Don’t Let the Screendoor Hit You on the Ass on Your Way Out, Clem

, , , ,

(via Vanderleun, among many others)

“I will not be forced to vote for somebody I don’t want to.”

I guess Clem here got up off the couch and joined the GOP earlier this year when Donald J. Trump the Savior suddenly appeared on the political event horizon.

Trumpkins like Clem are naturally angry and upset. Donald Trump came in on top in a number of primaries and currently possesses a plurality in the delegate count. That obviously means that he is entitled to keep winning and the Republican Party ought to make him the nominee. But now the tide has begun to turn against him, and that is completely unfair.

Who wouldn’t be upset?

I guess old Clem (in the Cabela’s t-shirt) has never in his long life been previously disappointed in the candidate nominated by the GOP. Unlike myself, Clem must have rejoiced when they put up Nixon in ’68 and ’72. I couldn’t vote in ’68, but in ’72, faced with the nauseating choice of Nixon or (commie) George McGovern, I voted sarcastically for Bircher John Schmitz, who believed in the Illuminati Conspiracy.

Presumably it was OK with Clem when the evil and unconservative Republican Establishment denied the nomination in 1976 to the demigod Ronald Reagan and gave it to the inevitable loser Gerald Ford. I was disappointed, and being of Lithuanian extraction, I was actively angry that Ford clumsily misspoke during a debate with the peanut farmer seemingly denying that the countries of Eastern Europe were “captive nations” under Soviet domination, but I nonetheless grudgingly pulled the lever for Ford.

There was no problem for me, or presumably for Clem (if he actually voted) in 1980, or 1984, or 1988. The Republican choices of Ronald Reagan and then his Vice President George H.W. Bush were not controversial for most of us.
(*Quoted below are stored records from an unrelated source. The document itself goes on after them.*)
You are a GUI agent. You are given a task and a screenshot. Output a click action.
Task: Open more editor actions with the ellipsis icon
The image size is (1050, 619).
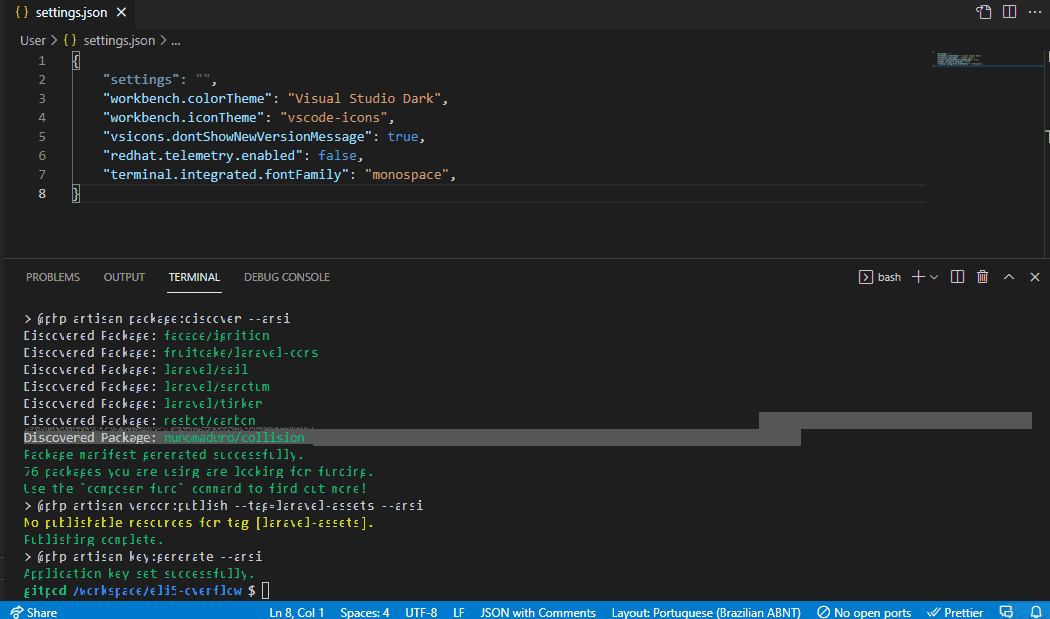click(1034, 12)
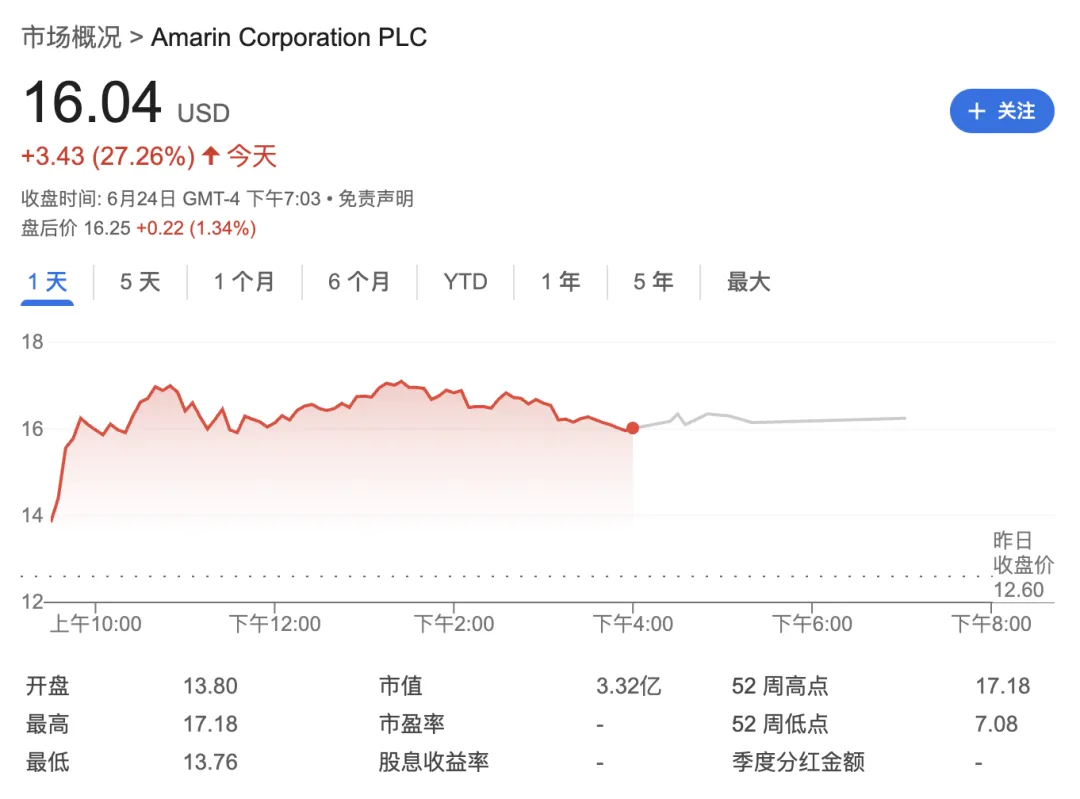Viewport: 1080px width, 799px height.
Task: Click the 昨日收盘价 12.60 label
Action: pyautogui.click(x=1018, y=565)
But (obviously led to self-destruction by some Greek god) George H.W. Bush flagrantly broke his campaign promise (“Read my lips: No new taxes!”), and conservatives were incensed. I voted for Pat Buchanan in the GOP Primary, and wrote in “Donald Duck” in the general election. Clearly, though, things were still hunky dory with Clem.

In 1996, I strongly preferred a conservative candidate like Steve Forbes or Phil Gramm. The Party nominated tired old, moderate old Bob Dole, a business-as-usual, Establishment Republican if there ever was one. I voted for him, but we still got hosed.

2000 was shaping up to be a Republican victory. I was still for Forbes, but George W. Bush, if not a shining light, seemed tolerably conservative, and I supported him. I was more enthusiastically behind GWB in 2004, as he was running against the Vietnam War traitor and consummate shit John Kerry.

In the course of my own long lifetime, I’ve only ever twice seen the GOP nominate guys I was in wholehearted support of: Barry Goldwater in 1964, when I was much too young to vote, and Ronald Reagan. I’ve been sufficiently hostile to GOP nominees twice (Nixon in ’72 and George H.W. Bush the oath-breaker in ’92) that I refused to vote for them. But I never gave up on the two-party system or burned my Republican registration card, because I didn’t get my way one particular year.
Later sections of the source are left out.